Dans ces quelques lignes évidemment outrées, se donnent à lire les principaux traits qui définissent la psychologie du personnage du pamphlétaire, présenté comme un repoussoir. Ce sont d’abord l’« intérêt » matériel, l’« appas du gain » qui motivent notre homme. Voltaire écrivait déjà en 1736, dans le Discours préliminaire d’Alzire, que

‘ce qu’il y a de déshonorant, c’est que l’intérêt a souvent plus de part encore que l’envie à toutes ces petites brochures satiriques dont nous sommes inondés. On demandait, il n’y a pas longtemps, à un homme qui avait fait je ne sais quelle mauvaise brochure contre son ami et son bienfaiteur, pourquoi il s’était emporté à cet excès d’ingratitude. Il répondit froidement : Il faut que je vive 314.’

De même Linguet, dans sa Théorie du libelle, fait proposer à l’abbé Morellet un arrangement avec son compère dans lequel les préoccupations lucratives ne sont pas absentes : « j’ai toujours tiré parti de mes libelles : il faut que celui-ci me vaille une demi-année de mon revenu. Il sera dévoré aux soupers, lu à toutes les toilettes. On en vendra vingt mille Exemplaires en huit jours. A trente sols pièce, tous frais déduits, il restera au moins quinze mille livres dont cinq pour vous & dix pour moi315 ». À l’avarice s’ajoute le puissant aiguillon de l’envie et de la jalousie. En 1772, l’auteur des Réflexions sur la jalousie écrit par exemple, à propos de Voltaire : « Un sentiment secret, qui se dérobe même à l’amour-propre, l’avertissoit qu’il ne pouvoit plus être ce qu’il avoit été ; il a voulu nuire à ceux qui étoient. Dès-lors, toute réputation, surtout méritée, l’a offusqué. Il est devenu l’ennemi des gens célèbres, uniquement à cause de leur célébrité316 ». Toujours à propos de Voltaire317, l’auteur des Quand commence son pamphlet en ces termes : « Il est un homme qui doit son existence au plagiat & à l’envie ; dans les secousses que donnoient à son esprit des mouvemens jaloux, il a souvent enfanté des satyres révoltantes318 ». Mais l’accusation est également portée contre Chaumeix :

‘Les petites haines que portent aux grands hommes les Littérateurs obscurs, sont comme ces cabales formées contre un Général habile, par des hommes qui n’ont ni la force, ni le courage de le suivre : trop foibles pour s’élever jusqu’à lui ils veulent l’abaisser jusqu’à eux. C’est ainsi que l’envie décourage les talens supérieurs, sans rien mettre à la place319.’

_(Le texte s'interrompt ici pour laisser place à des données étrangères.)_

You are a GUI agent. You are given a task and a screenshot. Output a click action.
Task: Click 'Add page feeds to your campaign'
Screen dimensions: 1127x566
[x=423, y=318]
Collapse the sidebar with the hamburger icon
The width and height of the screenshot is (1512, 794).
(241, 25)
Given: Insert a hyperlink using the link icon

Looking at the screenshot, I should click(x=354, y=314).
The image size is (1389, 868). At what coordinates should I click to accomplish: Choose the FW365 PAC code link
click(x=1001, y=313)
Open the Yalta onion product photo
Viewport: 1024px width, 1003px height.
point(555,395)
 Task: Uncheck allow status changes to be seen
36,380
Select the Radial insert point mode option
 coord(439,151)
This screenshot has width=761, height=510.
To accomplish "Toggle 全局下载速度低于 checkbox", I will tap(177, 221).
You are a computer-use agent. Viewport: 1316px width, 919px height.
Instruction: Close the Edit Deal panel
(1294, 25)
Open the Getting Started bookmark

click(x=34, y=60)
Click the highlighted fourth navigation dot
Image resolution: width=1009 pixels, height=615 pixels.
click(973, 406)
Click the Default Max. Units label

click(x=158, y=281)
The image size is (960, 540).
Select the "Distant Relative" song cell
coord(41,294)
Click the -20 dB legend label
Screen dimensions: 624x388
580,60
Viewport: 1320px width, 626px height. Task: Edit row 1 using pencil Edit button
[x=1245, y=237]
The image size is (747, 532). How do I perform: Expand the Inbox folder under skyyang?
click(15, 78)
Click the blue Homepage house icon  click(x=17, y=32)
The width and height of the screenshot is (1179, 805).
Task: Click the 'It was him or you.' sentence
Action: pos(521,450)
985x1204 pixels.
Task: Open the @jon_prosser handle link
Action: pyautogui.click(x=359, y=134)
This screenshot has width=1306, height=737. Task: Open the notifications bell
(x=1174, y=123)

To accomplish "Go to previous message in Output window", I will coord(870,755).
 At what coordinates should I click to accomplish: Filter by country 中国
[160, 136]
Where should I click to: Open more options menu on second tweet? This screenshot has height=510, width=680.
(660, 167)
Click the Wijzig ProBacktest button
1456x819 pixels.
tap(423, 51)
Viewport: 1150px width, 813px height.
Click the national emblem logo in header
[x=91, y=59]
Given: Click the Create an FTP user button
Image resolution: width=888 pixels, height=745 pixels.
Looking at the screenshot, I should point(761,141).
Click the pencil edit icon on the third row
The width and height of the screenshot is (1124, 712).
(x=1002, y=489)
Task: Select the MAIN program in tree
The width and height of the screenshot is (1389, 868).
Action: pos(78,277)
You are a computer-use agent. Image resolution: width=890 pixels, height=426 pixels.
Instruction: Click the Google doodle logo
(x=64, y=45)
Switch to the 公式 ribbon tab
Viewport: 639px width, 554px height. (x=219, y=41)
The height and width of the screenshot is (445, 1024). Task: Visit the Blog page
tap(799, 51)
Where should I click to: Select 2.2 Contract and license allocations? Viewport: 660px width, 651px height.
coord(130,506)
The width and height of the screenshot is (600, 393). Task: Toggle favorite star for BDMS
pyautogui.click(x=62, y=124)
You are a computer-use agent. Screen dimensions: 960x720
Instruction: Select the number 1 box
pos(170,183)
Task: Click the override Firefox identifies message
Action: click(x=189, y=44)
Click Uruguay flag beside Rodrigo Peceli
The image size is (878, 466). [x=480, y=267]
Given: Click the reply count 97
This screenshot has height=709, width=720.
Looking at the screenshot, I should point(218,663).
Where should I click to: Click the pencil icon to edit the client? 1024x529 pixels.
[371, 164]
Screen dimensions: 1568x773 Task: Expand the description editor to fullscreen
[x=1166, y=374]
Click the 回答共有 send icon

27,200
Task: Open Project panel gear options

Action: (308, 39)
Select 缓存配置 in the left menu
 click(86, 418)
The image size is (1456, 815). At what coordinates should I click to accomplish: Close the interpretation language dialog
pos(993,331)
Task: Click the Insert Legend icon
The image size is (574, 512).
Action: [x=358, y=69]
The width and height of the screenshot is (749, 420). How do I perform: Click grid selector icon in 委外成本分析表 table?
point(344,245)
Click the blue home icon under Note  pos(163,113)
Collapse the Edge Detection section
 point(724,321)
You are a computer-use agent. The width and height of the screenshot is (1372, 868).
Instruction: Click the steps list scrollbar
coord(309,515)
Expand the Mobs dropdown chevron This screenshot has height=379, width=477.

L’auteur du Précis pour M. J.-J. Rousseau explique aussi la querelle qui oppose Jean-Jacques à David Hume par la seule « envie » : le public, écrit-il, « verra avec surprise que sous le nom de M. Hume » c’est « la livide, la maigre & pâle envie, qui imprime ce caractère extérieur sur les vils sectateurs qui l’encensent, & qu’elle corrode lentement ; l’envie seule a armé contre M. Rousseau les mains sèches & brûlantes de la calomnie, qui distilent le poison & le fiel320 ». Au fil des témoignages, ce sont presque tous les péchés capitaux qui sont reprochés aux auteurs de pamphlets. Ce que résume, de manière emblématique, le parcours qu’effectue frère Berthier dans la « caverne des sept péchés capitaux », alors qu’il passe « auprès de l’enfer pour aller en purgatoire ». Curieux de connaître la raison de sa punition, Berthier s’adresse successivement à la Luxure, à l’Avarice, à la Colère, à la Gourmandise, à la Paresse, à l’Envie même qui « rongeait les coeurs de trois ou quatre poètes, de quelques prédicateurs et de cent faiseurs de brochures », avant de se prosterner devant l’Orgueil, père de l’Envie, à qui il déclare :

‘Pardon, mon Père, [...] si je ne me suis pas d’abord adressé à vous ; je vous ai toujours eu dans mon coeur : oui, c’est vous qui nous gouvernez tous. Le plus ridicule écrivain, fût-ce l’auteur de l’Année littéraire, est inspiré par vous ; ô magnifique diable ! c’est vous qui régnez sur le mandarin et sur le colporteur, sur le grand lama et sur le capucin, sur la sultane et sur la bourgeoise ; mais nos pères sont vos premiers favoris : votre divinité éclate en nous à travers les voiles de la politique ; j’ai toujours été le plus fier de vos disciples, et je sens même que je vous aime encore321.’

Pas plus que Berthier ni Fréron, Pompignan n’échappe enfin à cet « insolent orgueil qui est le partage des têtes chaudes et des talents médiocres322 ». Orgueil qui peut s’expliquer par le souci de sortir de l’obscurité pour bénéficier d’une certaine notoriété. L’auteur du Discours sur les Gens de Lettres évoque par exemple « la satyre d’un personnage méchant & sot, qui ne s’acharne contre les hommes célèbres que pour acquérir une espèce d’existence323 ». Si l’on en croit Voltaire, c’est la méthode qu’a suivie Chaumeix. Ce dernier explique en effet au pauvre diable, lorsqu’il lui rend visite :

J’ai comme toi croupi dans la bassesse,
Et c’est le lot des trois quarts des humains ;
Mais notre sort est toujours dans nos mains ;
Je me suis fait Auteur, disant la Messe,
Persécuteur, délateur, espion ;
Chez les dévots je forme des cabales ;
Je cours, j’écris, j’invente des scandales ;
Pour les combattre & pour me faire un nom,
Pieusement semant la zizanie,
Et l’arrosant d’un peu de calomnie [...]324.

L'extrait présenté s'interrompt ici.